Review of “Work Matters: Connecting Sunday Worship to Monday Work” by Tom Nelson


Tom Nelson, Work Matters: Connecting Sunday Worship to Monday Work (Wheaton, IL: Crossway, 2011). $15.99, 224 pages.

In the late 1990s, I took a two-year hiatus from pastoral ministry to work in corporate America. My experience there shaped the way I think about Christian vocation. It taught me that the pastoral vocation was but one of many Christian vocations. Its purpose was to help people respond to both their primary vocation (faith in Jesus Christ for salvation) and their secondary vocation (faithful presence in the workaday world).

Tom Nelson’s Work Matters is an insightful treatment of how Christians’ primary vocation affects their secondary vocation. The book grounds its treatment of the subject in the biblical categories of creation, fall, redemption, and glorification (chapters 1–4). Based on that foundation, it then examines practical issues such as dealing with the ordinariness of work, how work shapes us, working for the common good, vocational giftedness, workplace integrity, and the church’s role in shaping good workers (chapters 5–10). In each chapter of this well-written book, Nelson moves seamlessly between biblical exposition, culturally relevant illustration, and practical application. Each chapter concludes with a personal testimony from a Christian worker explaining how their faith shapes what they do.

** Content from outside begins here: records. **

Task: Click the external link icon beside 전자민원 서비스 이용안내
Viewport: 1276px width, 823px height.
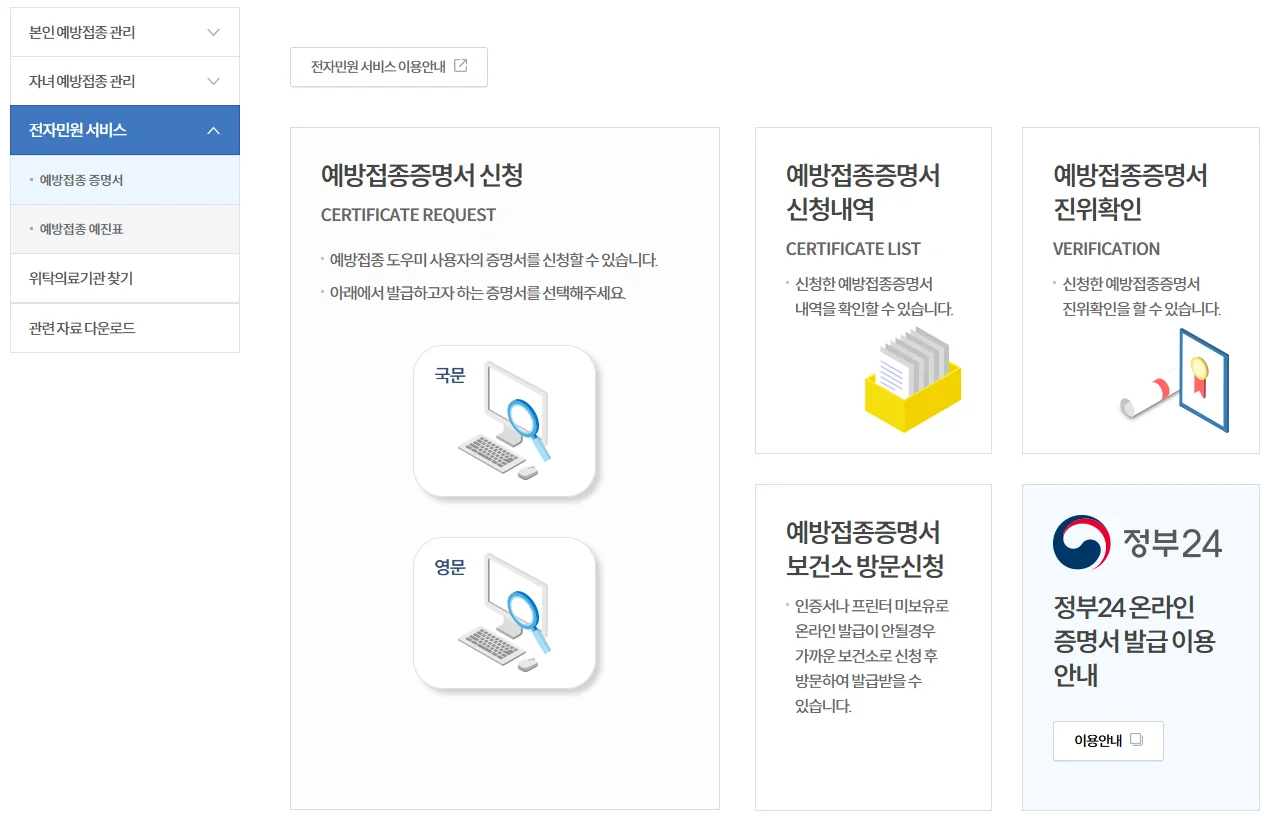Action: [x=461, y=66]
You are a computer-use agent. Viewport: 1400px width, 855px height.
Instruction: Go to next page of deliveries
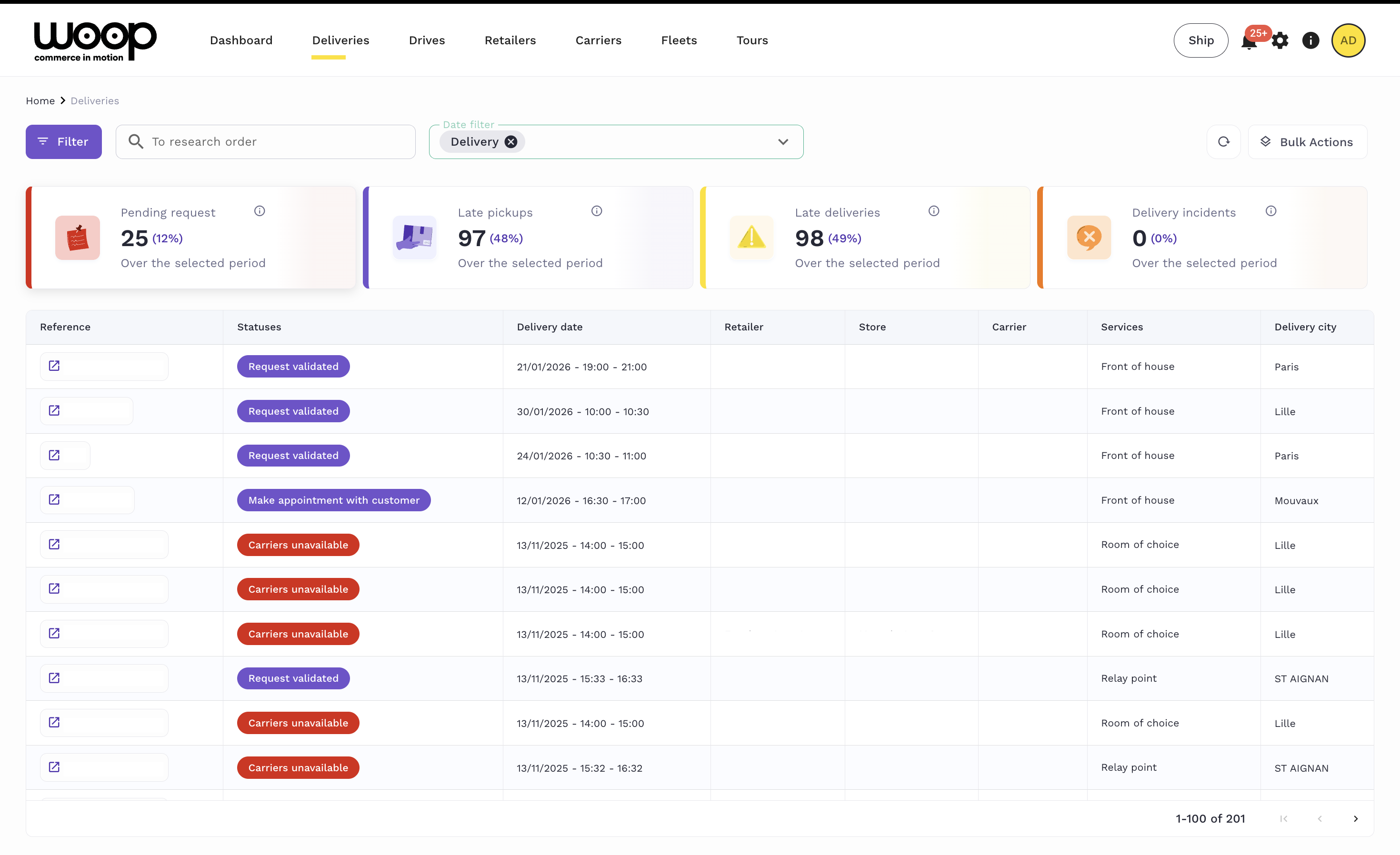pyautogui.click(x=1355, y=819)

Nelson is pastor of Christ Community Church in Leawood, Kansas, and author of Five Smooth Stones and Ekklesia. In Work Matters, he writes for Christian laypeople, not pastors, and each chapter includes discussion questions. I would recommend this book to adult Sunday school classes, small groups, and book clubs. Pastors might also consider using it as a resource for a preaching or teaching series on work.